兩年后的現在,容向蓮的媽媽也去世了,這讓她更多了一份遺憾。
……
正在容向蓮自怨自艾的時候。
外面傳來汽車的剎車的聲音。
是丈夫回來了?
容向蓮推開門一看,丈夫孔國光飛奔過來。
“阿蓮,快快……我們公司總部的特別助理羅先生從大陸來電話了,要找我們去大陸尋親。”
“尋親?”
容向蓮楞住了。
“對對對,你不是說過,在大陸還有一位大媽和兩個哥哥嗎?羅先生在大陸遇到他們了,讓我們趕快過去,費用全包,機票都定好了,而且,這是通過總部,直接下達的指令。”
“啊~~”
容向蓮不由自主的淚流滿面。
她不能再等了,她要回大陸去看望大陸的親人,代表爸爸,也代表媽媽。
……
1999年2月春節前。
容向蓮和丈夫終于來到了川省仁壽。
光芒村,父親容戰的老家。
容向蓮終于見到了兩位從未謀面卻血脈相連的哥哥。
哥哥見到他們,特別地激動。
他們共同的爸爸已經去世多年,但這份情不會斷掉。
容浩明帶著他們,來到了大媽的墓前。
容向蓮告訴大媽,爸爸一直惦記著他,希望她能原諒爸爸,原諒這個不稱職的丈夫,原諒那個個人難以決定自己命運的時代。
……
葉風、楊玉晴姐妹、李平、胡松以及羅知先。
匯同容向蓮夫婦。
一起來到容浩明的舊宅里。
終于見到故事的另一位主角。
容戰的勤務兵鐘信。
此時他已經75歲。
容向蓮告訴他,“我是容戰的女兒,我是代表爸爸來看望你的。”
老邁的鐘信突然站直了身子,顯得特別激動。
“長官臨別時,他囑咐我,一定要照顧好他的妻兒,等他在灣灣安頓好后,再接我們一同前往。”
“誰想到這一別,長官再也沒能回來!”
鐘信那樹皮般皺紋的老臉上,掛上了兩行清淚。
對于當年帶著兩個孩子回到川省的場景,他記憶猶新。
他一前一后掛了兩個包袱,一個包著1歲多的容浩光,一個包著只1個多月的容浩明。
長官向他們告別時,25歲的鐘信哭了。

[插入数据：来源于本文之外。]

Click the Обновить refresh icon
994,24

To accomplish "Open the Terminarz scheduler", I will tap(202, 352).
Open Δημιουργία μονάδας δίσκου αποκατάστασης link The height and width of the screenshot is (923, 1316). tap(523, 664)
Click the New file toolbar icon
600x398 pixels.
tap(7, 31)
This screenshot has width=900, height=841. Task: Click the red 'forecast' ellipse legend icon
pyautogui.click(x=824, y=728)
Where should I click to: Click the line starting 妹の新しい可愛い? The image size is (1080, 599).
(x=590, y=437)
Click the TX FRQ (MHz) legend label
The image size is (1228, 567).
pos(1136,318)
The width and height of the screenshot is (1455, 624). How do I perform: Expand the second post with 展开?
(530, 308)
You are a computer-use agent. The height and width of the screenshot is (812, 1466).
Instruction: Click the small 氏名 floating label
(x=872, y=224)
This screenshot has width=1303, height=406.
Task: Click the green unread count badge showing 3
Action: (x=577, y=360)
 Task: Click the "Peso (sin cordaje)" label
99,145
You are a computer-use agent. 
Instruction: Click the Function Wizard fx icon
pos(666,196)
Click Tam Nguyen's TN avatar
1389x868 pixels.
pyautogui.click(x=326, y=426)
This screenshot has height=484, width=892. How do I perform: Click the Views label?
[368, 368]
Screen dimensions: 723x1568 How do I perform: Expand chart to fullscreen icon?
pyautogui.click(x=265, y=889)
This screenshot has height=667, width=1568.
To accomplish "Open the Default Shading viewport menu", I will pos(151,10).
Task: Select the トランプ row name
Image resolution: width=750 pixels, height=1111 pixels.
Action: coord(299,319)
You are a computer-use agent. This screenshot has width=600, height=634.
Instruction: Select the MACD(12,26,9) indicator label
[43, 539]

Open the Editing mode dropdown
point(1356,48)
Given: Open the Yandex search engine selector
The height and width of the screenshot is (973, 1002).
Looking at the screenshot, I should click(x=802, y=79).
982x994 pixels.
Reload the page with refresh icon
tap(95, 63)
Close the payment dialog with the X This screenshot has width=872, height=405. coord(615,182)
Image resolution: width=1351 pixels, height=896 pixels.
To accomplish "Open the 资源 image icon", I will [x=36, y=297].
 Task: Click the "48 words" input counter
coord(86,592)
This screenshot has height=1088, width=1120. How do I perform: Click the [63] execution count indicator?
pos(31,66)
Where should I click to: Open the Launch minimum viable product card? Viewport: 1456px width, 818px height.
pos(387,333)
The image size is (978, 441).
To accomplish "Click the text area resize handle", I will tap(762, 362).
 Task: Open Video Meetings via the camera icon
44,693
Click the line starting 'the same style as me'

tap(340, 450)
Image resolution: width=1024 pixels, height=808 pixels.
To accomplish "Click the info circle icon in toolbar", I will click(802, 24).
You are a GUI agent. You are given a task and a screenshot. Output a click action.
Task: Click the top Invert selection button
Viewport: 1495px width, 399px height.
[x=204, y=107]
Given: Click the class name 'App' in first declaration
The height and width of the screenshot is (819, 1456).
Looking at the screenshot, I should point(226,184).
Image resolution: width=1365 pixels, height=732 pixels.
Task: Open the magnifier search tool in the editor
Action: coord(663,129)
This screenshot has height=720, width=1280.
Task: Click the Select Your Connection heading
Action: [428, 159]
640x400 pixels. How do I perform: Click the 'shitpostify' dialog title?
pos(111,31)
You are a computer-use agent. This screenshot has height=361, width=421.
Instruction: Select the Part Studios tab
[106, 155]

不是因為要被迫留在這陌生的偏鄉僻壤,而是因為離家11年,從川省到湘南、湘北再到川省,他就沒跟長官分開過。
鐘信老家是川省東部雙慶城彭水,14歲那年,他正在山上放牛時,被抓了壯丁。
團長容戰發現他聰明機靈,就把他留在身邊當了勤務兵。
他跟著長官東奔西走,寸步不離,一次次死里逃生。
他印象最深的是發生在湘南的雪峰山會戰,這也是八年抗戰的最后一戰。
“長官當年對我很好,從來不打罵我,他去了灣灣,安排我留下來保護家眷,我要聽從長官的安排。”
鐘信聲音微弱地說,似乎40多年前的那道命令,依然需要堅守。
老人鐘信的話,讓所有人淚流滿面。
容向蓮拉著他的手對他說,“爸爸在灣灣一直很掛念你,我代表爸爸感激你所做的一切,你已經完成了爸爸當年的囑托。”
老人鐘信閃過多般復雜的表情,最后顯現出欣慰的神情。
所有人都能感受到,這句話讓老人有了莫大的安慰。
“是的!”
“他已經很好地完成了長官的命令。”
所有人都從這個普通老人身上,看出了“信諾”這個詞。